→ Problem
Return each line of the records below that contains the word "computer".

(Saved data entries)
_ _ _ _ _

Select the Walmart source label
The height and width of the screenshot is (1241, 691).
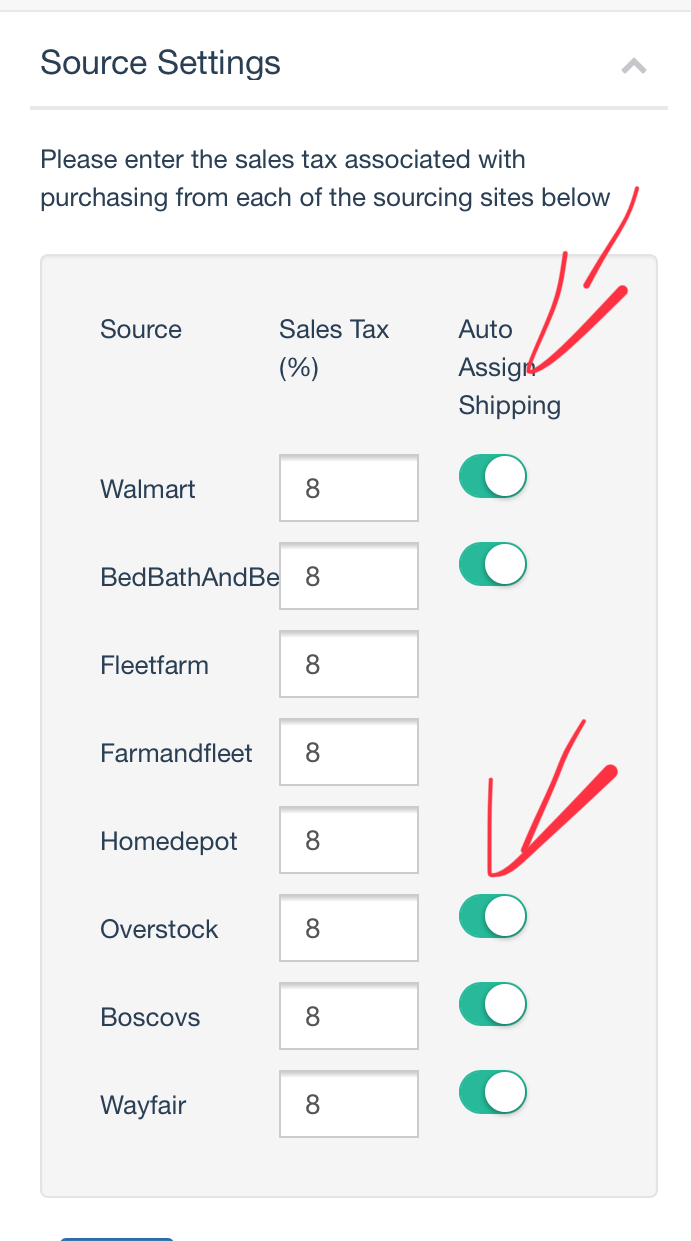pos(148,489)
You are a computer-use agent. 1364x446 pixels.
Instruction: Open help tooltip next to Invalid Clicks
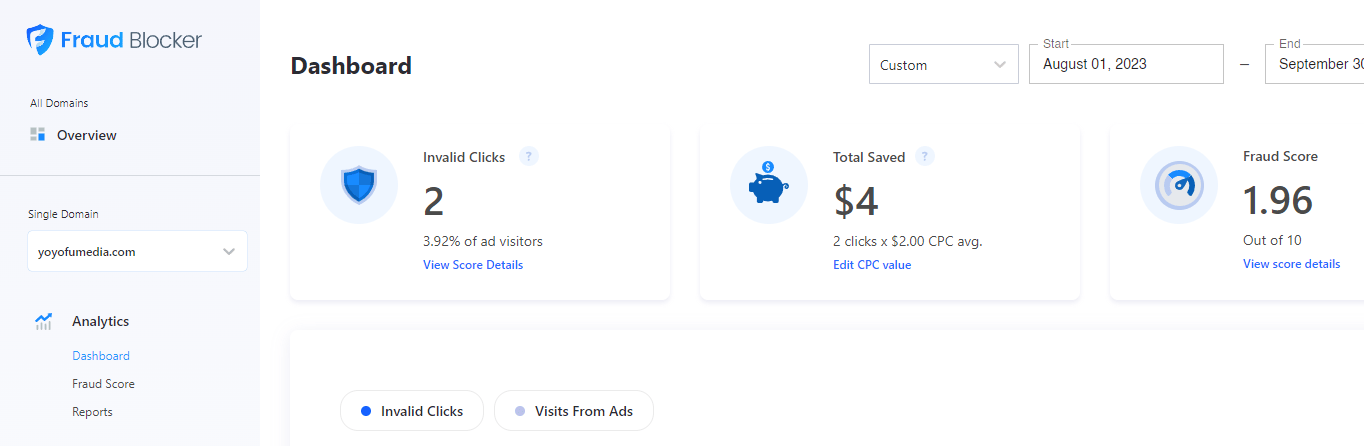point(529,157)
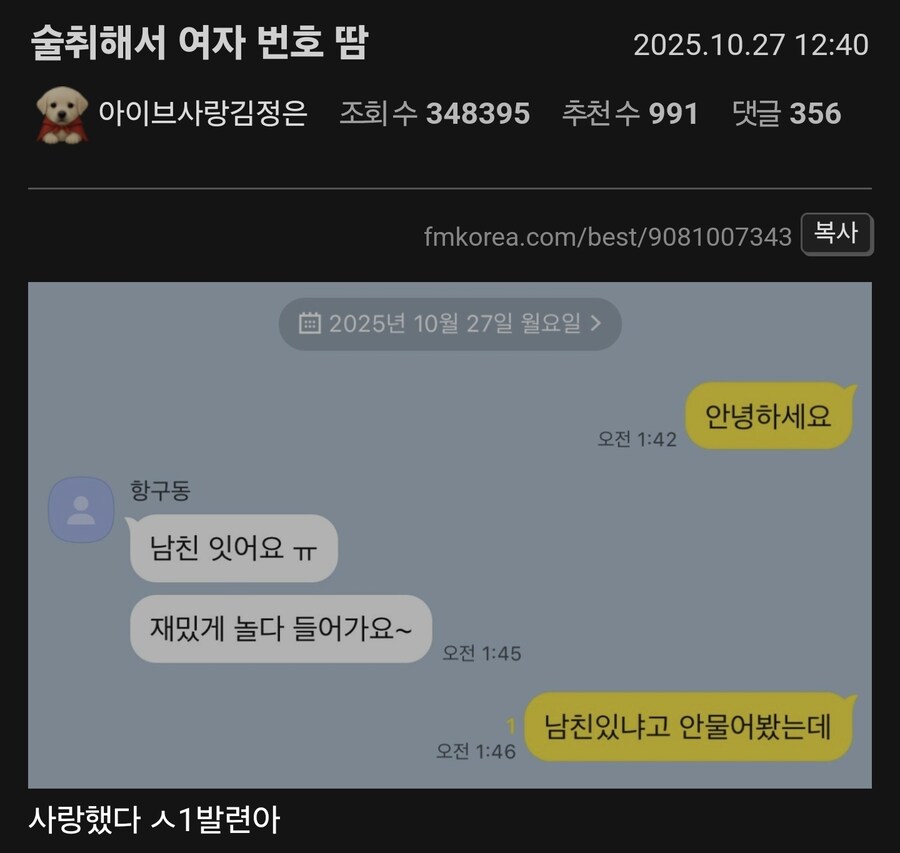Click the 댓글 356 comment count
900x853 pixels.
pyautogui.click(x=786, y=113)
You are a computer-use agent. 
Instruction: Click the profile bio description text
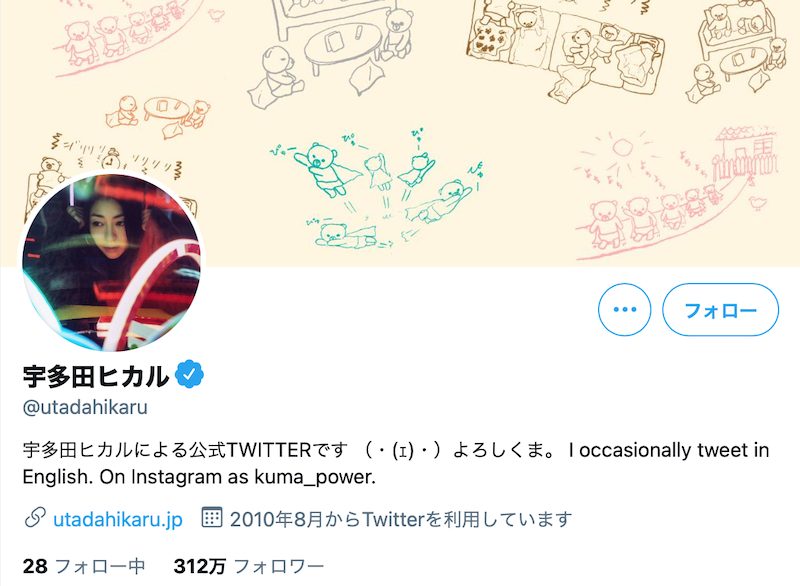(x=395, y=464)
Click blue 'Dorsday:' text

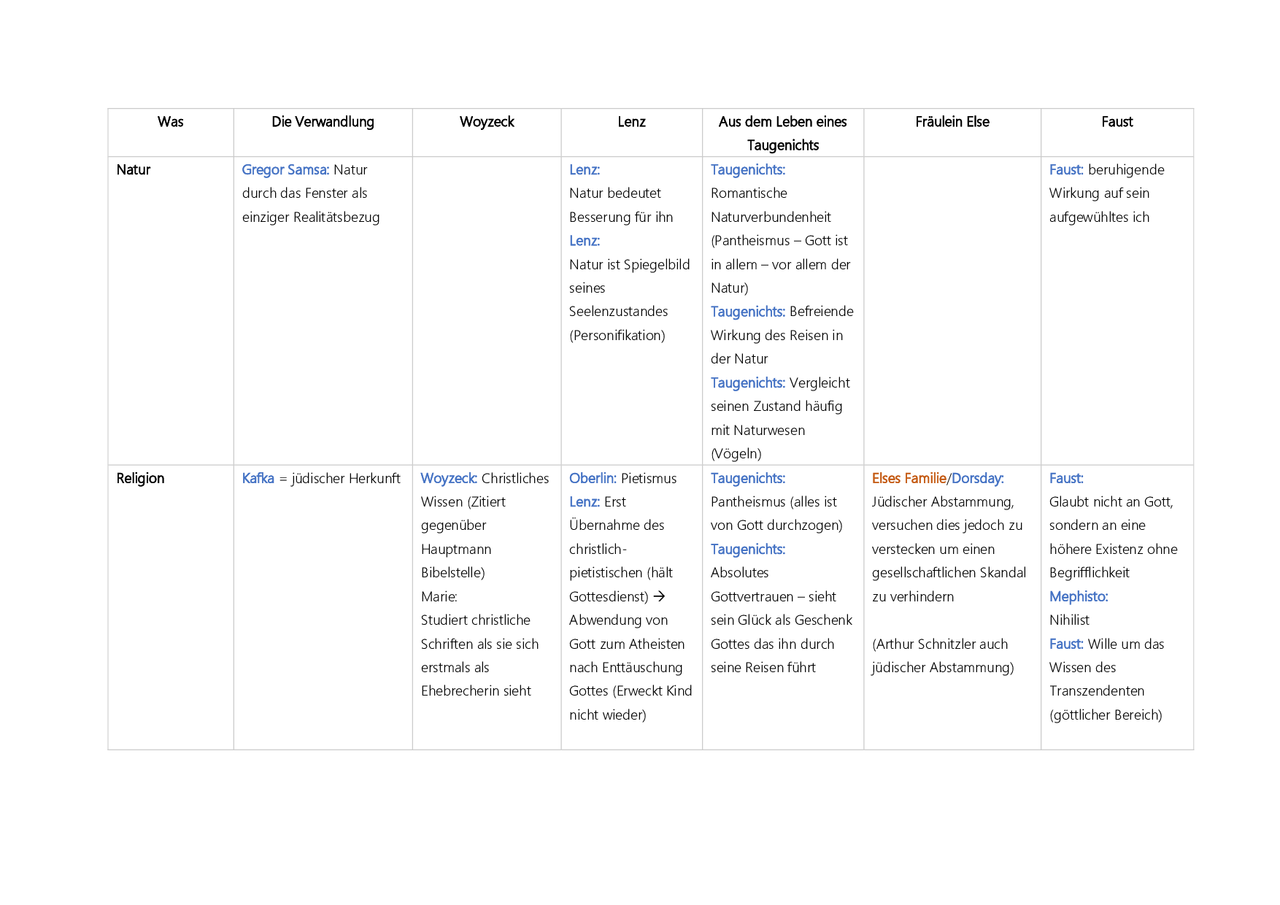click(x=978, y=478)

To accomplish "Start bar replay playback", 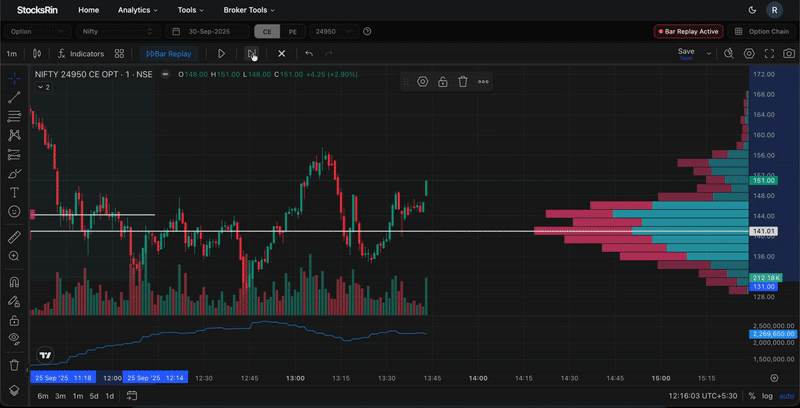I will point(221,54).
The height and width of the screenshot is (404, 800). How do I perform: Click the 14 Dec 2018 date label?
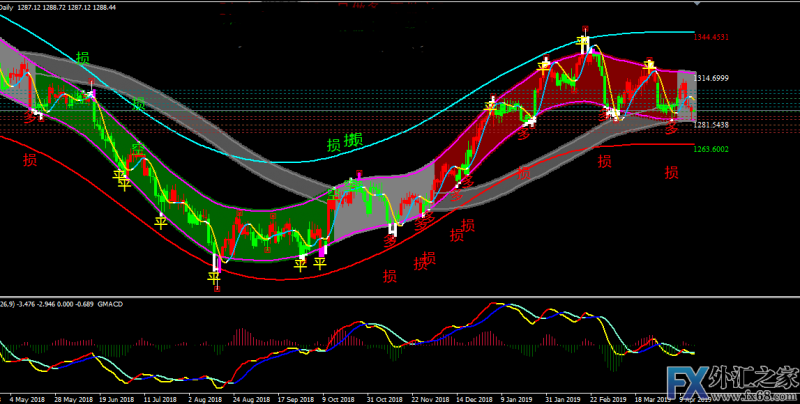471,396
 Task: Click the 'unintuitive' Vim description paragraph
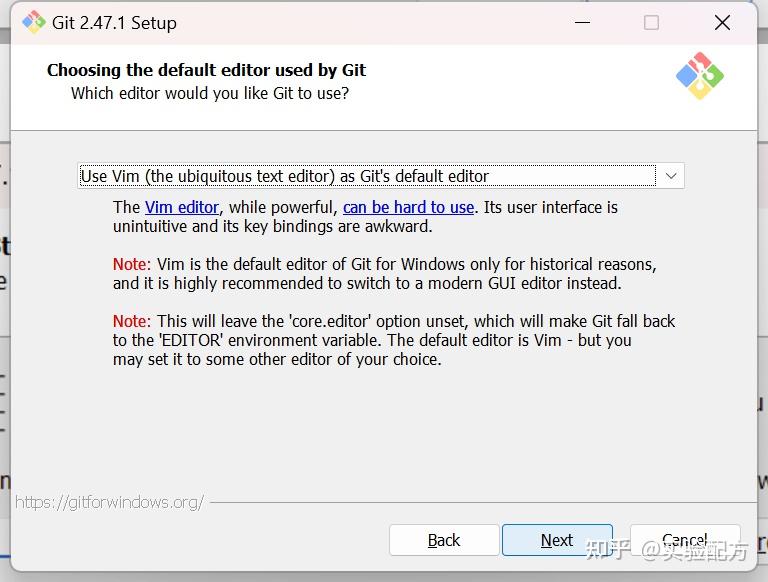click(272, 226)
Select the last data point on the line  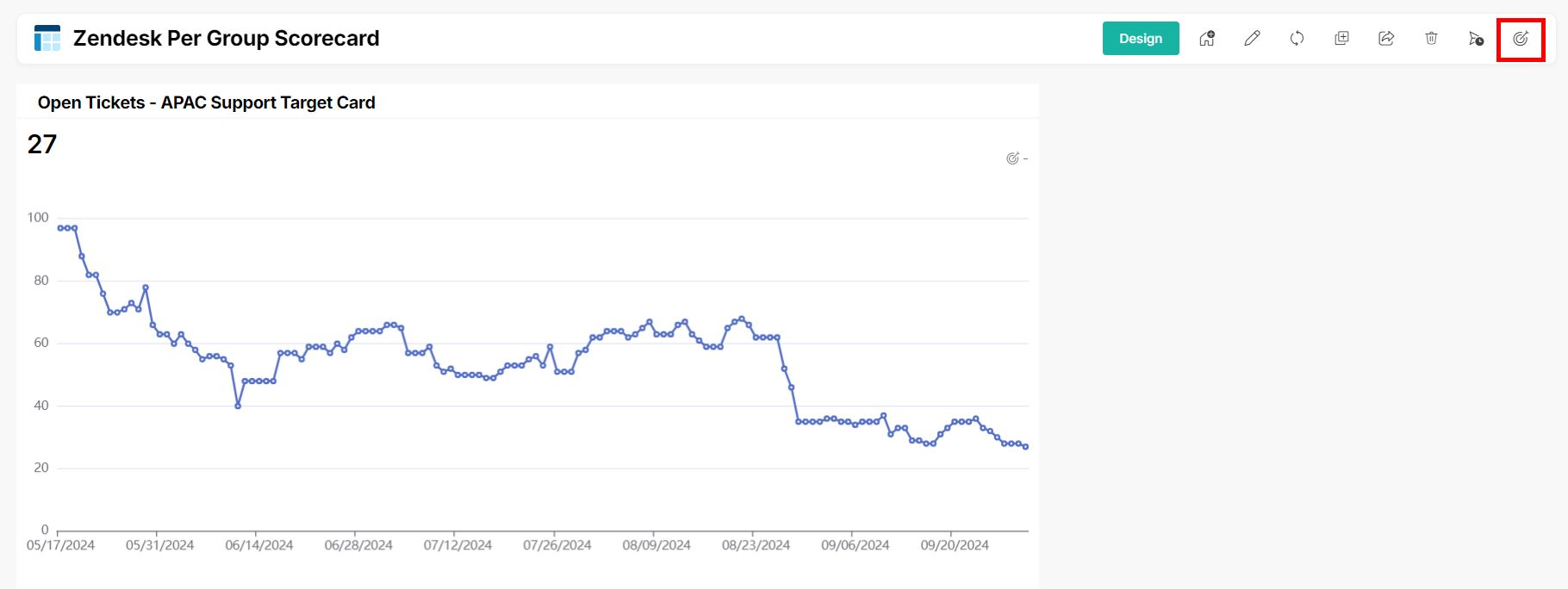[x=1025, y=447]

_ _ _ _ _

→ Written response
You are a computer-use agent. 1364x446 pixels.
You are a computer-use agent. 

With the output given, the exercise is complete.